BEGIN Exercise text
Bioinformatics COBRE (BiCu)

Relevant info


The RFA reads in part:

The purpose of this Request for Applications (RFA) is to augment and strengthen the institutional biomedical research capacity through flexible support to expand and develop biomedical faculty research capability and enhance research infrastructure through support of a multi-disciplinary center, led by a peer-reviewed, funded investigator with expertise central to the research theme of the proposal. The application must have a thematic scientific focus in a specific research area, such as neuroscience, cancer, structural biology, immunology, or bioengineering, and may use basic, clinical or both research approaches to attain the goals of the proposed center. The scientific leadership provided by one or more established biomedical research faculty is critical to the success of this initiative, especially for the mentoring of promising junior investigators. The center is intended to support investigators from several complementary disciplines. It will enable the institution to develop a critical mass of investigators and enhance their competitiveness in a specific research area that accelerates the rate at which those investigators compete for other complementary NIH research grant support.

This BiCu proposal seeks to establish an interdisciplinary, multicampus Center for Excellence in Biomedical Research in the scientific theme of bioinformatics, particularly emphasizing microarray analysis.

The center will be hosted by the UPR-RRP campus.

Owen McMillan (UPR-RRP Biology) and Oscar Moreno (UPR-RRP Computer Science) will be co-PIs. The center should be run by a governing board, with representation from each discipline involved. This has worked well for the BRIN grant.
END Exercise text
BEGIN Source information
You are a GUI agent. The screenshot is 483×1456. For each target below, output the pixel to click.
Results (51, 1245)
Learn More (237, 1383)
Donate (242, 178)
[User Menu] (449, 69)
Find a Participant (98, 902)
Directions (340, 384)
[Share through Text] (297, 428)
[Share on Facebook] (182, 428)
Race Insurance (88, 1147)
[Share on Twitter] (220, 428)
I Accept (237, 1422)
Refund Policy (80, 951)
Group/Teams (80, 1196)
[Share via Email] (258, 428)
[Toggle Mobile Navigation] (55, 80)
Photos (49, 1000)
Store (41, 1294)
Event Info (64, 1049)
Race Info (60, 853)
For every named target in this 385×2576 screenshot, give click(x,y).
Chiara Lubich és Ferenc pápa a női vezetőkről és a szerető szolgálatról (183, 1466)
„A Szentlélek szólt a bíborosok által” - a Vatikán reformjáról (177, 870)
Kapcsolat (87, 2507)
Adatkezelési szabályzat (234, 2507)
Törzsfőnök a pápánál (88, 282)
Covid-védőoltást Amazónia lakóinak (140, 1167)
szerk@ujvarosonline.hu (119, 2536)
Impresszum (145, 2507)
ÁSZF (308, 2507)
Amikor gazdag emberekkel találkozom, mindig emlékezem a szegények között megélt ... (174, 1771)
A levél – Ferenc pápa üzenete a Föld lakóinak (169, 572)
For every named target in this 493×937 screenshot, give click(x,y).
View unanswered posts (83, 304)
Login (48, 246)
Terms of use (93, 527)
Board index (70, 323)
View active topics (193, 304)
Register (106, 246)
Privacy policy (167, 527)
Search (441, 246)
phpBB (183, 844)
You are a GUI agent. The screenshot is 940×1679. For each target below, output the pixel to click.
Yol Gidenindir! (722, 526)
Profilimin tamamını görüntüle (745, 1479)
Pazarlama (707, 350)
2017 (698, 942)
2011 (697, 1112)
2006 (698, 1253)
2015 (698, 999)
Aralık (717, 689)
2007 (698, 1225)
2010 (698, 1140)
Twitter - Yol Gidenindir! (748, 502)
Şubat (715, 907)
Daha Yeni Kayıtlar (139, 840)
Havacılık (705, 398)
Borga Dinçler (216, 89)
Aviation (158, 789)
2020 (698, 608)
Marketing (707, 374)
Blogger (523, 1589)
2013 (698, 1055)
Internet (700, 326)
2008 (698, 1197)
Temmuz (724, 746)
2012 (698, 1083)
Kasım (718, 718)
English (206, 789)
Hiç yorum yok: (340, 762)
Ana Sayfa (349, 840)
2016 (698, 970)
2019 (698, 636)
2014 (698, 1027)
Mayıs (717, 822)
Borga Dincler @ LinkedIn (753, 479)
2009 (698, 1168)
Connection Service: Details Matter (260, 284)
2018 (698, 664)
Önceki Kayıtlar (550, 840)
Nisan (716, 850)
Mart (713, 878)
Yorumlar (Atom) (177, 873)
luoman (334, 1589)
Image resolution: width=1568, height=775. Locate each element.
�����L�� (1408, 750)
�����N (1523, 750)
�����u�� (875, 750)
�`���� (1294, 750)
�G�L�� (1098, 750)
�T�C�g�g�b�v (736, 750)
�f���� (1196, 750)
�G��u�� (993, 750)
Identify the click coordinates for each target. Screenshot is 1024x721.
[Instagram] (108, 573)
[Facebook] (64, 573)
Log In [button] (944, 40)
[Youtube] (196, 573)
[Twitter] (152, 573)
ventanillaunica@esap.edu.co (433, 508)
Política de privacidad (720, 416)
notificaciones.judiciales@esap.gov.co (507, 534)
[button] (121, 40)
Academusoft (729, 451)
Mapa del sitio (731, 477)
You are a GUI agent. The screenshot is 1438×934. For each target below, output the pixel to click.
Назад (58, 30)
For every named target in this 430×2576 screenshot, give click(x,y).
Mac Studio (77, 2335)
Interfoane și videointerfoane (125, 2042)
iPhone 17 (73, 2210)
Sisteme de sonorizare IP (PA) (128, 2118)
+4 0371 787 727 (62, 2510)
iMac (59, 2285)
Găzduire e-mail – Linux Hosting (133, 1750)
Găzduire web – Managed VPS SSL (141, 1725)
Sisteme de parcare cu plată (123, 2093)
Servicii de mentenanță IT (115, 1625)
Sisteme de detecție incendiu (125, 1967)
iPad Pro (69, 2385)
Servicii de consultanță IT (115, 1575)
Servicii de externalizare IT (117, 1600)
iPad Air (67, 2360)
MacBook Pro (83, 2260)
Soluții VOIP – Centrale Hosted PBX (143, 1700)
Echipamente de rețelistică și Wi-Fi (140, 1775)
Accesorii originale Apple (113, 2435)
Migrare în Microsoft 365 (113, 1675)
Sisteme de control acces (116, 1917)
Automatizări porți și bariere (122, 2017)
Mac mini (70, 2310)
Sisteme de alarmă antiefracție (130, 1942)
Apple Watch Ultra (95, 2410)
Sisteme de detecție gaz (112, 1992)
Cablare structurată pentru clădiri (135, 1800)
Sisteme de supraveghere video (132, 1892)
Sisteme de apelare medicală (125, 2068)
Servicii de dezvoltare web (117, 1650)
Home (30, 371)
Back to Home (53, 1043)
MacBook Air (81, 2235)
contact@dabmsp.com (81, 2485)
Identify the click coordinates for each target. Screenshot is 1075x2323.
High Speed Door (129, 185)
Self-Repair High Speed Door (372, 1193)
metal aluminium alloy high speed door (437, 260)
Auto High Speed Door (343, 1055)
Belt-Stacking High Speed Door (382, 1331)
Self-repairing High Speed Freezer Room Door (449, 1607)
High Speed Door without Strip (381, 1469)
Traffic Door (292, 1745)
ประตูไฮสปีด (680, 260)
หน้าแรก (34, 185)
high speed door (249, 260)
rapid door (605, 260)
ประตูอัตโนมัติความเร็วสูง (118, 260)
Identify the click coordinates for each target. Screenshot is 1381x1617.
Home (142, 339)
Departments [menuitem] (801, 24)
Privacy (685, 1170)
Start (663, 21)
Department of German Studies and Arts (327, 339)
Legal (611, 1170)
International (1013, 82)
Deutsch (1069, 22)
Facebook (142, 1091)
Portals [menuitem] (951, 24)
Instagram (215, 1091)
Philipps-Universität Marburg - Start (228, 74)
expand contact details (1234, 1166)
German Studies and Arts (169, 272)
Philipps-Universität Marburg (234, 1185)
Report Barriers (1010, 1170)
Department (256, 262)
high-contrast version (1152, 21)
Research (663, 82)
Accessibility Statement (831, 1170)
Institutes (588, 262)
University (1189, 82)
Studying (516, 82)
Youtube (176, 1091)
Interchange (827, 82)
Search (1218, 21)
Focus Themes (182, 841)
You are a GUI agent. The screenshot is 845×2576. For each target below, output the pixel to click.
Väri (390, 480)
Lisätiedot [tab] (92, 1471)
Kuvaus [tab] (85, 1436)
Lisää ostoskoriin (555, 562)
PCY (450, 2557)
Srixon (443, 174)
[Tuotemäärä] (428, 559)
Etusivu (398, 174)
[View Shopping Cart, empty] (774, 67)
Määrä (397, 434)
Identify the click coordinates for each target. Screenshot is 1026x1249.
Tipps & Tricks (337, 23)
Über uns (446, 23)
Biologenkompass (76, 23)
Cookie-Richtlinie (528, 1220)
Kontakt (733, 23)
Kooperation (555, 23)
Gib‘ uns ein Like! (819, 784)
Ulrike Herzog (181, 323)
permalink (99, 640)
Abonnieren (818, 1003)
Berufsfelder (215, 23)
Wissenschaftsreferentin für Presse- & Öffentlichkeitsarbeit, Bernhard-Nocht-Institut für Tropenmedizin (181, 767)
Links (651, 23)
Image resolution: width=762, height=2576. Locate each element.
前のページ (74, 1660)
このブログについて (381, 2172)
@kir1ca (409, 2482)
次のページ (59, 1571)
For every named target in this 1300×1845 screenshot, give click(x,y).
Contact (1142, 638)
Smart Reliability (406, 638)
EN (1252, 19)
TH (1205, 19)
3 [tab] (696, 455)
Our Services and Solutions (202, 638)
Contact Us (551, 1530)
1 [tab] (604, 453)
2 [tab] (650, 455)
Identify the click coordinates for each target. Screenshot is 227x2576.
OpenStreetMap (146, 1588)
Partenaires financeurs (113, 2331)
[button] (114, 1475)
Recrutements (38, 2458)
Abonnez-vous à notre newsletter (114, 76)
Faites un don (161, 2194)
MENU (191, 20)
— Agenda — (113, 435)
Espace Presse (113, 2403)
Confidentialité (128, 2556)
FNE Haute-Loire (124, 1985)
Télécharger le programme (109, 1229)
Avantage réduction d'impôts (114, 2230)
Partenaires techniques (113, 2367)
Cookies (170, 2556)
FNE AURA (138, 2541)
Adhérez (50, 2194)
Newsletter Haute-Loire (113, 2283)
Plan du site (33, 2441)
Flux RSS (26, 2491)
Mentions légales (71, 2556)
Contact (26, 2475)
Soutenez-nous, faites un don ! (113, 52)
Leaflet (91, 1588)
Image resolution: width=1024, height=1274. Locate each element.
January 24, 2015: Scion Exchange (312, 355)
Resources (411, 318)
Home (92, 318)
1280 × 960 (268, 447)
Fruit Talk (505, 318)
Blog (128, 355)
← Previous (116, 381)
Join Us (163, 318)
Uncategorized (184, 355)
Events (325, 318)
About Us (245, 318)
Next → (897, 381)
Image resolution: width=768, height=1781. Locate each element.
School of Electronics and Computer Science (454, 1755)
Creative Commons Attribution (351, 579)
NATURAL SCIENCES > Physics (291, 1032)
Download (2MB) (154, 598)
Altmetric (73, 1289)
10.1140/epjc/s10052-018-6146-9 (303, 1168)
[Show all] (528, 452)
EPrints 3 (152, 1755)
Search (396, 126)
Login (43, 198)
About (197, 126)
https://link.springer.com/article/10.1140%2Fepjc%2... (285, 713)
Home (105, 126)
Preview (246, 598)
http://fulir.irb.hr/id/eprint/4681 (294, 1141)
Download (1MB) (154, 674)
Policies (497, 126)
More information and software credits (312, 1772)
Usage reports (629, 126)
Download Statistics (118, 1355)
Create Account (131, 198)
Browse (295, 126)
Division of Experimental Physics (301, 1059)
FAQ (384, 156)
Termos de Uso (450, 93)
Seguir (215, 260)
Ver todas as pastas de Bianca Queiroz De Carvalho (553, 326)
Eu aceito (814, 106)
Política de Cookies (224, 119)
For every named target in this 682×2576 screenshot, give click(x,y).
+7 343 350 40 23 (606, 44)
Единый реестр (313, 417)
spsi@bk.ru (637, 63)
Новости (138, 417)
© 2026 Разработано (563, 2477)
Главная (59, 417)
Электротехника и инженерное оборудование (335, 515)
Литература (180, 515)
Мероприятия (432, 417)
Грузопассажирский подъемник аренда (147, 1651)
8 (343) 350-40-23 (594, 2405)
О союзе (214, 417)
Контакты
END Source information
Exercise set:
• 1. According to the BiCu text, which campus will host the center?
• 2. List every research area that the BiCu text gives as an example of a thematic scientific focus.
• 3. Rewrite the stretch of the BiCu text from "This BiCu proposal" through "the UPR-RRP campus.", substituting "genome analysis" for "microarray analysis".

Task answers:
• 1. The UPR-RRP campus will host the center.

• 2. neuroscience, cancer, structural biology, immunology, bioengineering

• 3.
This BiCu proposal seeks to establish an interdisciplinary, multicampus Center for Excellence in Biomedical Research in the scientific theme of bioinformatics, particularly emphasizing genome analysis.

The center will be hosted by the UPR-RRP campus.